Unlike other types of dementia, such as Alzheimer's Disease, there are no treatments; but a new drug — sodium selenate — was shown to be safe and well tolerated in people living with bvFTD, as outlined in the team's 2022 study.
Now, the team is announcing the next step: measuring the drug's impact on brain functioning.
While relatively rare, FTD causes progressive damage and shrinkage to either or both the frontal or temporal lobes of the brain, along with behavioural changes such as impulsivity, inappropriate behaviour and emotional indifference, and loss of language.
Neuroscientists Professor Terence O'Brien and Dr Lucy Vivash, from the School of Translational Medicine, are leading a phase 2b clinical trial in which half the participants will receive 52 weeks of treatment with sodium selenate, and the other half a placebo.
"This is an internationally unique clinical trial that, if positive, would bring to patients the first proven disease-modifying treatment for this currently untreatable and devastating progressive neurodegenerative disease," Professor O'Brien said.
"It's also an inexpensive drug, which is important, as we've seen recently that new promising treatments for dementias can cost much more than what governments and ordinary people can afford. Sodium selenate is not quite as cheap as aspirin, but it is unlikely to cost tens of thousands of dollars either."
Colleague Professor Amy Brodtmann, from the School of Translational Medicine, said while it is generally difficult to recruit patients with degenerative neurological conditions, FTD posed even more challenges. "Fronto-temporal dementia is often misdiagnosed as depression, anxiety or Alzheimer's Disease," she said.
"Carers or partners are often exhausted from navigating the health system for a correct diagnosis, as GPs tend not to think of dementia when the person in front of them is in their 30s, 40s or 50s."

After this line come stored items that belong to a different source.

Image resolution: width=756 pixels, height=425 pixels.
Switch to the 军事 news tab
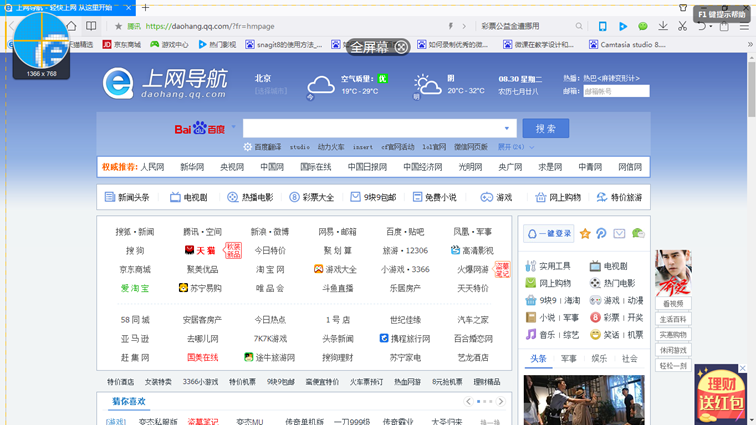tap(568, 358)
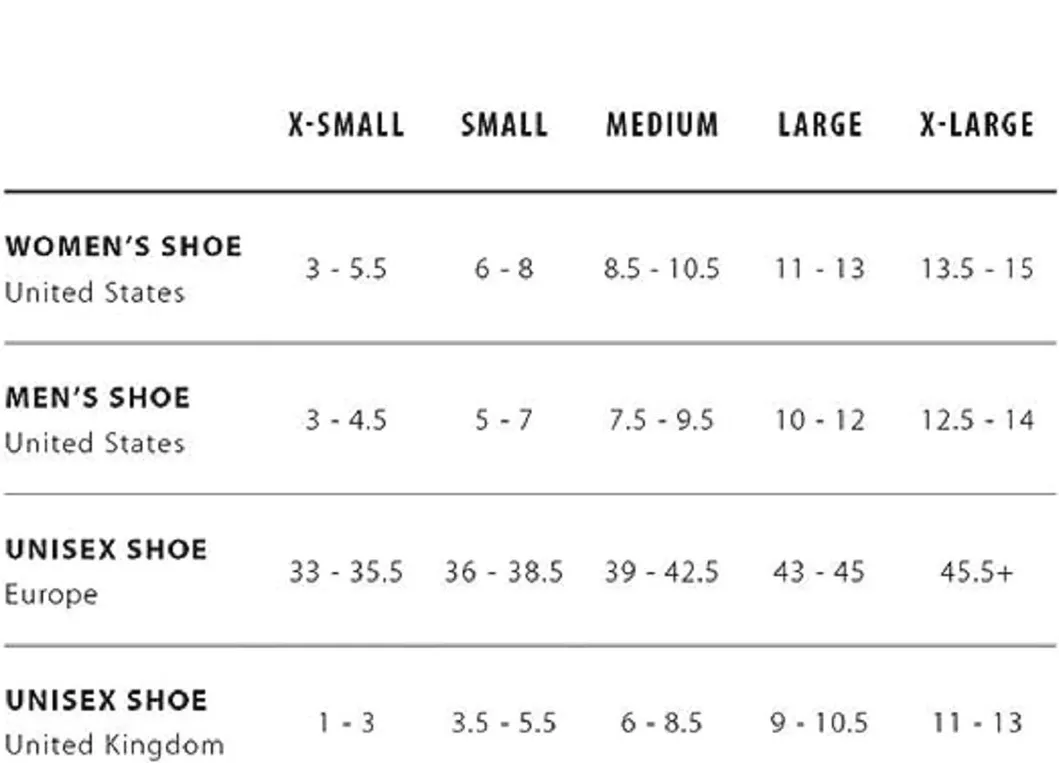Click Europe X-Large size 45.5+
The width and height of the screenshot is (1059, 763).
(976, 572)
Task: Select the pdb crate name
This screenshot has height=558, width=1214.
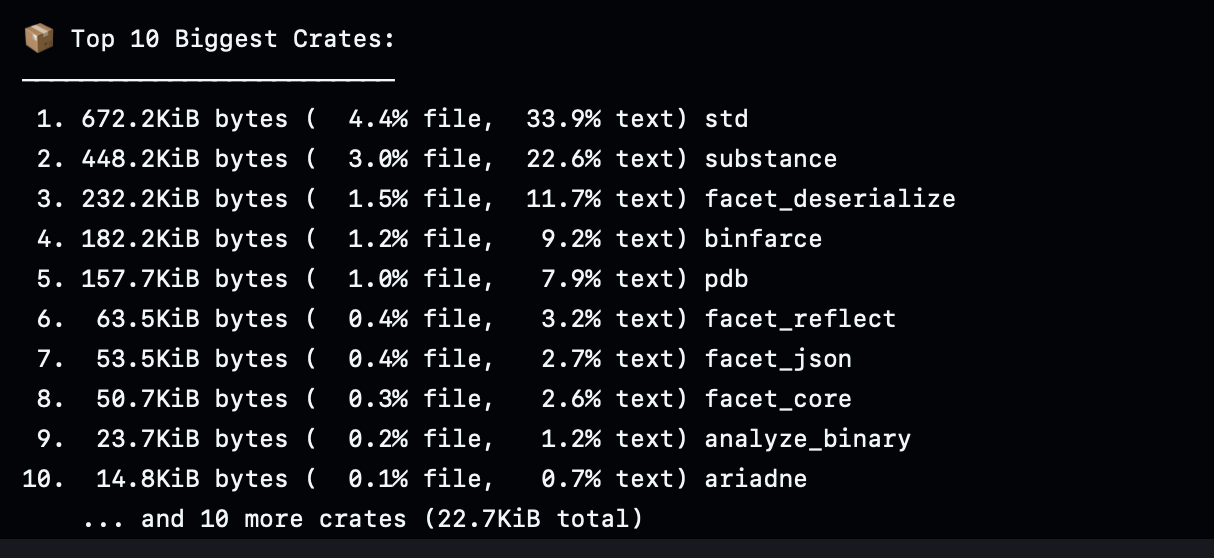Action: [726, 279]
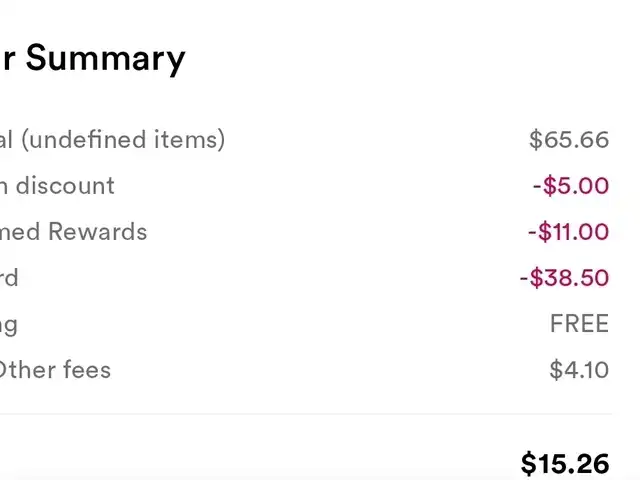Image resolution: width=640 pixels, height=480 pixels.
Task: Click the Summary heading word
Action: [106, 59]
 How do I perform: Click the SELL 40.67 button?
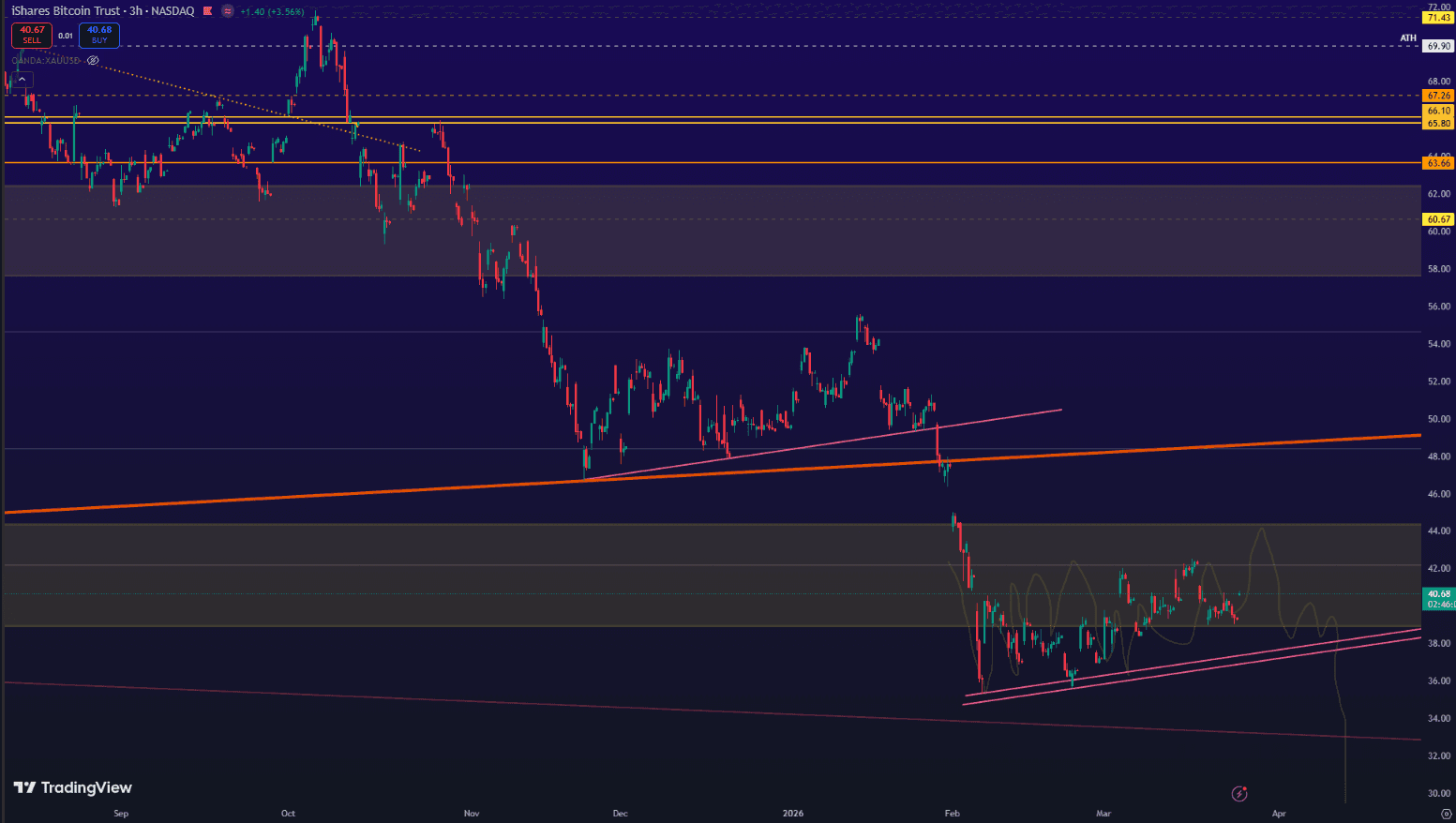(32, 35)
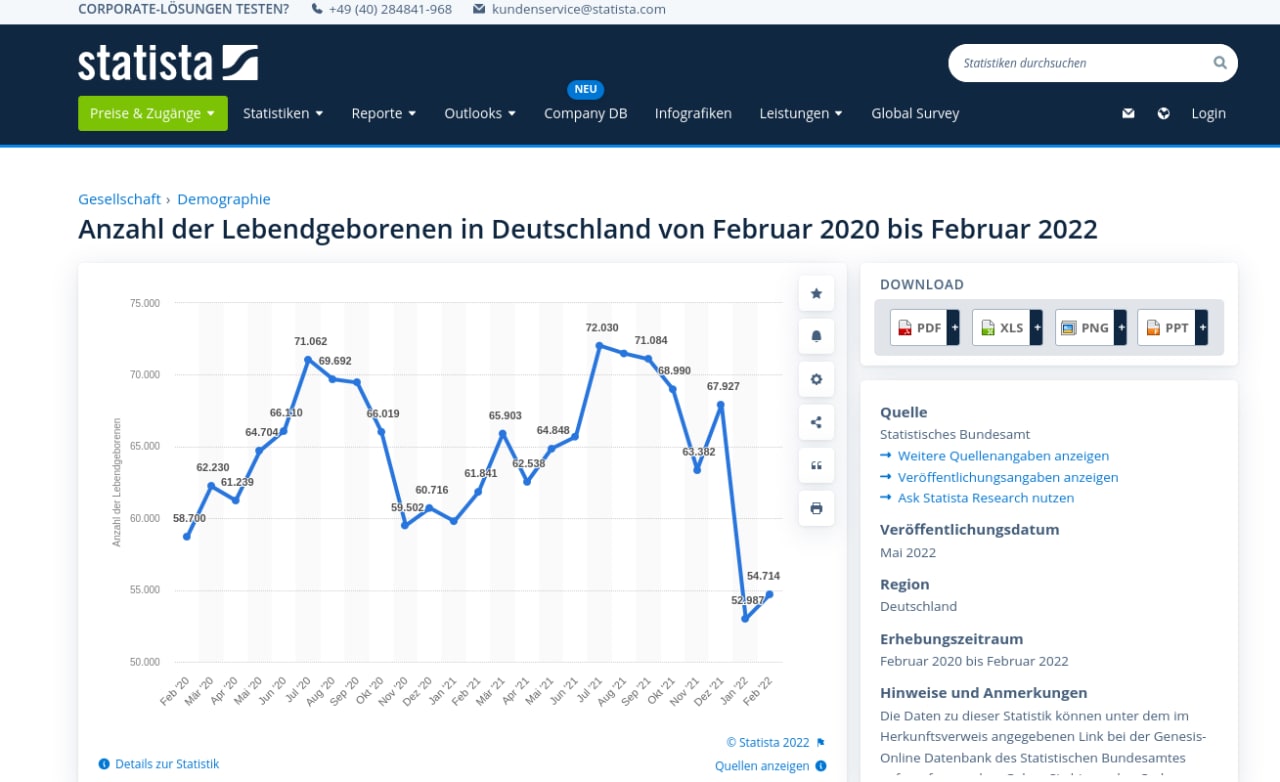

Over the 52 weeks of the trial, the team will compare changes to brain volume in the treatment and placebo groups. They'll also look at the levels of tau, a protein involved in the development of FTD in the cerebrospinal fluid, the rate of cognitive decline, and behavioural changes.
The 12-month trial needs 120 participants, aged 35 years and older with a diagnosis of possible or probable bvFTD. Participation will involve cognitive tests, brain scans and regular phone check-ins.